Yup, this is the first Porsche with a flat-four behind the seats since the 914/4. Unlike the 2016 911, which replaced a flat-six with a quieter engine of the same type, the Boxster has shed a third of its engine altogether in the name of efficiency, now packing either a 2.0-litre single-turbo unit producing 300 horsepower and 280lb/ft of torque (the latter available in full from 1900-4500rpm) or a 2.5-litre, 350bhp, 310lb/ft version of the same engine for the 'S' version. Those are impressive numbers from a little engine, but then we saw on the track last year what kind of performance the Stuttgart massive can extract from little turbo engines. Fuel consumption is claimed to be up to 13% improved over the old 2.7 and 3.4-litre six-cylinder engines, and if you spec the PDK paddleshift gearbox you can improve that further at a cruise when it partially engages the next gear by slipping a clutch and doing nerdy witchcraft. 0-62mph (100km/h) sprint times depend on the gearbox and whether you use the PDK's Launch Control function. The 2.0-litre does it 5.1 seconds with the 6-speed manual 'box, 4.9 with PDK and 4.7 with LC on. The 2.5-litre S is exactly 0.5 seconds quicker in each respective configuration. 0-62mph in as little as 4.2 seconds is very quick, in case you were wondering.

But there is inevitably a problem once you look up from your spec sheet.

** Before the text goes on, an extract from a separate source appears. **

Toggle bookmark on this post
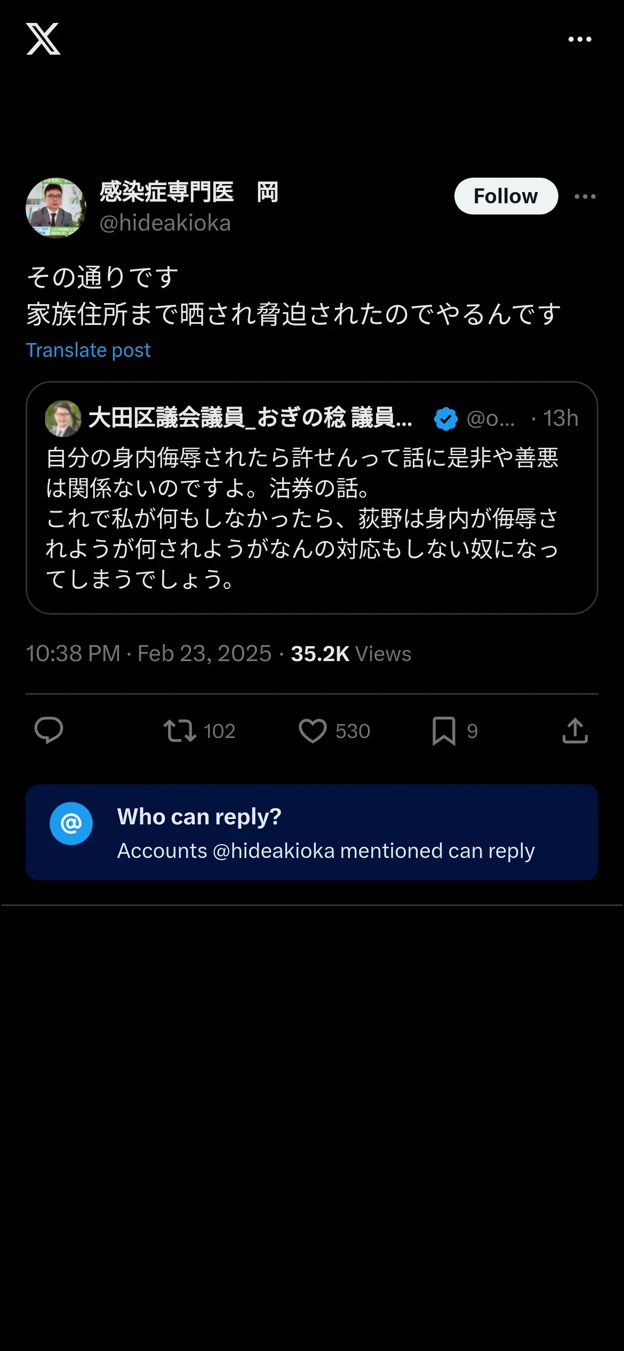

Here's what the new engine sounds like (spy video of a Nürburgring test car filmed last year):



That does not sound like the outgoing six-cylinder Boxster/Cayman. Not even a little bit. Here's proof:



I know sound is not the be-all and end-all of the driving experience, in the same way that a manual gearbox isn't, but it does play a big part in defining a car's character and identity. That flat-six sound in the second video is The Porsche Sound. Nothing else sounds the same and it's instantly recognisable. The four-pot sounds like, well, any old four-pot. It doesn't have the bassy off-beat burble of an old Subaru Impreza, it just hums along quietly sounding no more interesting than a hot hatch.

The thing is, if it delivers its power in a similarly undramatic way, then it could well be a Porsche sports car that's... uninspiring. The red-line is surprisingly only 200rpm down, at 7400rpm, but it might well not be worth going there in the new car. This would not be good. Not only would this be not-good for the future of the legendary marque's products, but it would also be not-good because the desirability - and therefore the prices - of the outgoing '981' Boxster and Cayman will rise steadily as the years go on... meaning I will never be able to afford one. Like, ever. Why do you want to make me sad, Porsche? Why?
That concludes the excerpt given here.